Re: [PATCH V4 1/2] nvme: add NVME_CTRL_RESET_PREPARE state

From: James Smart
Date: Thu Jan 18 2018 - 01:24:37 EST


Thanks jianchoa. This helped.

On 1/17/2018 7:13 PM, jianchao.wang wrote:
Actually, this patchset is to fix a issue in nvme_timeout.
Please consider the following scenario.

nvme_reset_ctrl
-> set state to RESETTING
-> queue reset_work
(scheduling)
nvme_reset_work -> nvme_dev_disable
-> quiesce queues
-> nvme_cancel_request
on outstanding requests
--------------------------------------------------------------------_boundary_
-> nvme initializing (may issue request on adminq)

Before the boundary, not only quiesce the queues, but only cancel all the outstanding requests.

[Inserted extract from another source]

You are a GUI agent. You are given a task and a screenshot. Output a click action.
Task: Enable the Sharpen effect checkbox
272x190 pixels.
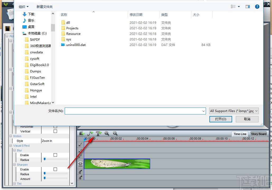55,169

A request could expire when the ctrl state is RESETTING.
- If the timeout occur before the _boundary_, the expired requests are from the previous work.
- Otherwise, the expired requests are from the controller initializing procedure, such as sending cq/sq
create commands to adminq to setup io queues.
In current implementation, nvme_timeout cannot identify the _boundary_ so only handles second case above.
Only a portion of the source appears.